Red Sox: Examining potential departures of Rafael Devers, Xander Bogaerts

HOUSTON, TX - OCTOBER 22: Rafael Devers #11 of the Boston Red Sox reacts during the fourth inning of game six of the 2021 American League Championship Series against the Houston Astros at Minute Maid Park on October 22, 2021 in Houston, Texas. (Photo by Billie Weiss/Boston Red Sox/Getty Images)
HOUSTON, TX - OCTOBER 22: Rafael Devers #11 of the Boston Red Sox reacts during the fourth inning of game six of the 2021 American League Championship Series against the Houston Astros at Minute Maid Park on October 22, 2021 in Houston, Texas. (Photo by Billie Weiss/Boston Red Sox/Getty Images)

The Red Sox are on the cusp of two stars possibly going elsewhere

The financial bar has been for the Red Sox with the signing of Corey Seager by the Rangers – a bar that Manute Bol could limbo under it while on stilts. The impact will filter down to two players facing Red Sox contract decisions – Xander Bogaerts and Rafael Devers.

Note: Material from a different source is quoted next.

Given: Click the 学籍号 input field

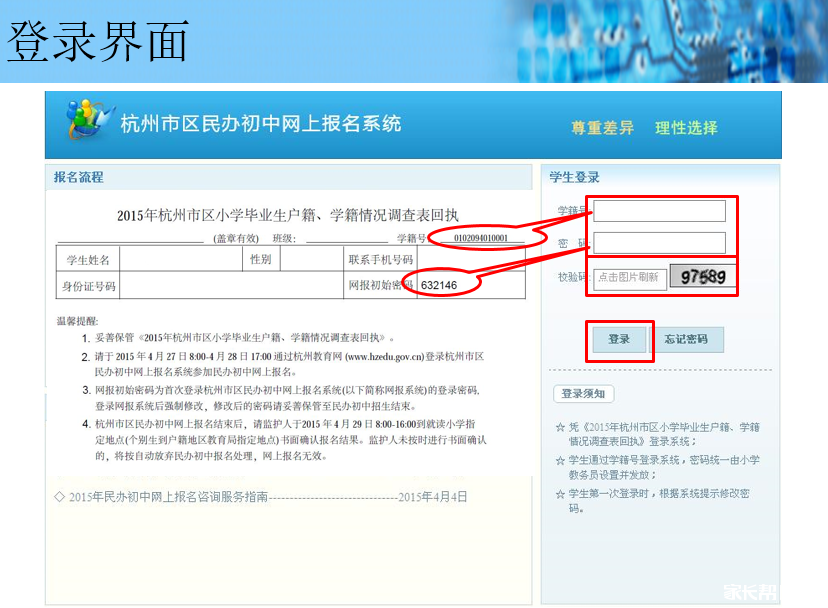Looking at the screenshot, I should (x=659, y=211).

Bogaerts’s six-year/ $120 MM salary is now pauper pay for MLB shortstops, and he is one of the best, but Xander has a way out. After 2022 Bogaerts will be on the market at 30-years-old if he chooses to exercise his opt-out.

To compound Red Sox fan misery Bogaerts has a no-trade provision. Considering the shortstop is represented by agent Scott Boras the opt-out will be enforced unless the Red Sox have a delivery scheduled at $30 MM+ a season as an extension.

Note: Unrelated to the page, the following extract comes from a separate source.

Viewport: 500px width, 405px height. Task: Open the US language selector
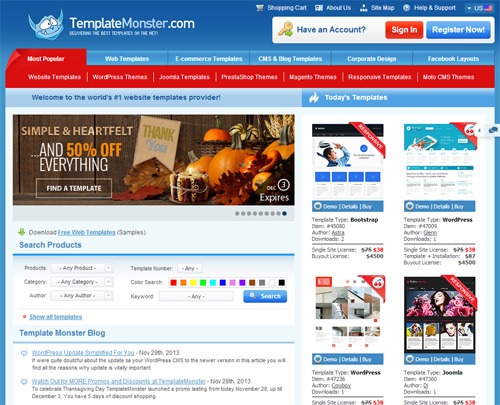coord(479,8)
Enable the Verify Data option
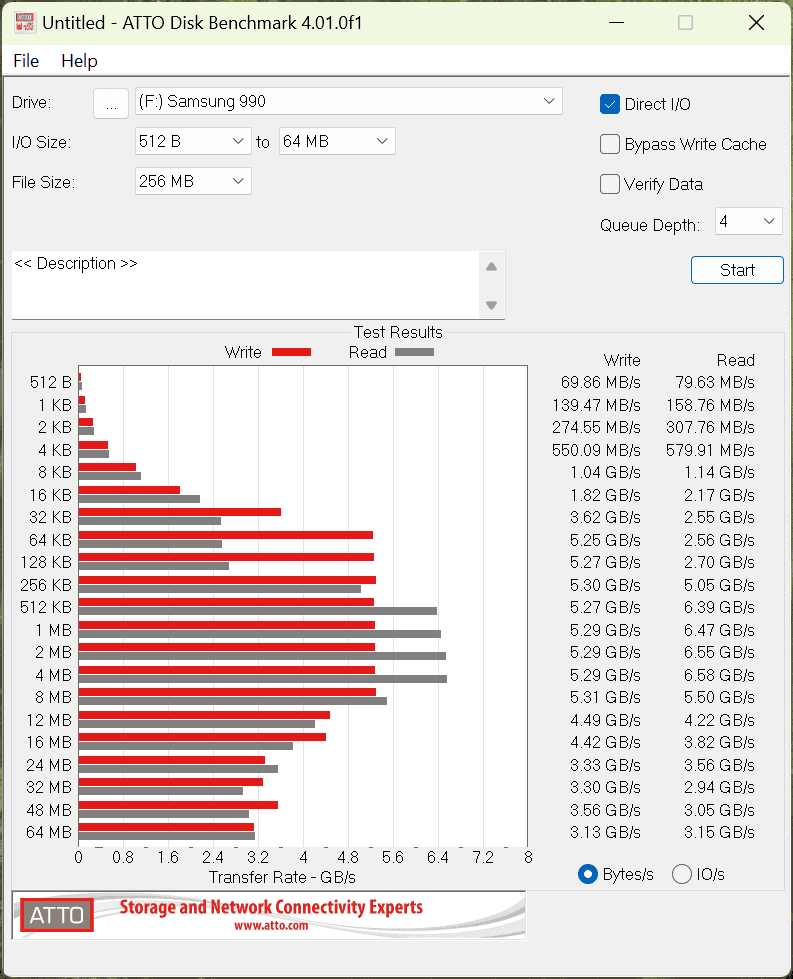 (x=610, y=184)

The Red Sox are now in the land of rock and a hard place with Bogaerts. An extension will be costly, and the current regime in the front office has no aversion to waving goodbye to a player approaching a free agency or once anointed a free agent. Eduardo Rodriguez and Mookie Betts attest to that. Prepare to lose Bogaerts.

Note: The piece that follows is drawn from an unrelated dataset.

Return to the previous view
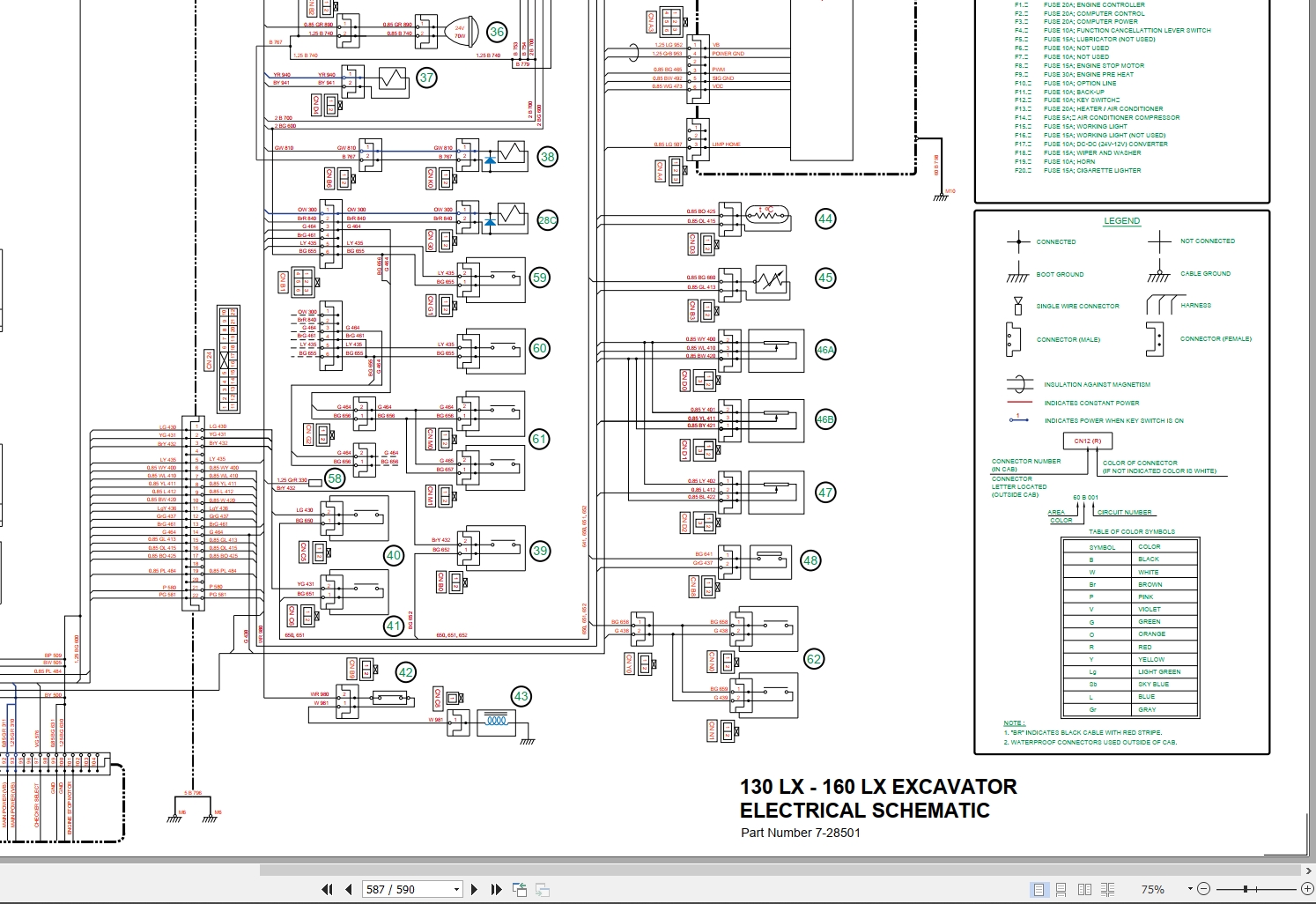Screen dimensions: 1316x904 (519, 889)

Devers is usually mentioned with the attachment of “one of the finest young hitters in the game.” Devers’s day is coming as the lefty swatter is now in arbitration. The joys of free agency! The day of reckoning for the third baseman will be the conclusion of the 2023 season when Raffy becomes eligible for purchasing a Lear Jet and a Bugatti of his choice.

What is Devers’s value? Certainly in the range of Seager, Fernando Tatis Jr., and Betts. Devers has youth on his side, which translates into a contract running deep into the next decade. Do you do it?

The Red Sox once called it right with another left-handed slugger Mo Vaughn. Vaughn was a former MVP, just 30-years-old, and delivered runs in the same production territory as Devers. The Angels signed Vaughn, and after two seasons of plus production, injuries hit. That is the issue with long-term commitments. Long-term contracts have a nasty way of ending badly.

As much as I admire the talented slugger, I would measure out trade options. Devers’s trade value is at its peak, with two years remaining before the dreaded sign or pass decision kicks in. If Bloom’s strategy of building from within and shopping for closeouts works, that should happen.

George Steinbrenner knew star power and how important that was for a team and attendance. It would be best to have a centerpiece and multiple ones, on the mound, and position players in the best of all situations. It was trading one such as Devers places that in the dumpster. Goodbye to star power.

A trade of Devers would send a stark message to the followers that the Red Sox are not “all in” on getting up to speed – i.e., spending a boatload of money. But fans are resilient with their emotions and have adjusted quite favorably to the departure of a generational player in Betts.

Bloom is applying the same strategy to the Red Sox as he did with the Tampa Bay Rays. Exceptions were made, but the result was an eventual departure of costly players. Stardom guaranteed riches, just not with the Rays. This is financial “tough love” that a significant portion of RSN has difficulty grasping. I certainly am.

The Red Sox future will reside with a productive farm system, prudent spending, and looking for value where none may be perceived. The days of filling roster holes with greenbacks have left. The retention of a star player will be questionable. This Red Sox team has long been synonymous with pricy free agents and has become an afterthought on the rumor mill.

Examining the success of the Red Sox this century, it was where financial restraints became less of a burden after 2004. The team was a yearly visitor to the big spenders’ upper echelon, usually in a tit for tat mode with the Yankees. That became instrumental in a series of championships. Failure became just a speed bump and absorption of contractual dead money.

After the demise of Dave Dombrowski and the combination of big spending and trading of prospects, the approach has shifted. The new process is what we have seen with Bloom, and it may filter down to Bogaerts and Devers being elsewhere. Maybe that will change after 2022, and the two stars will remain anchored for their careers in Boston? I would not bet on it.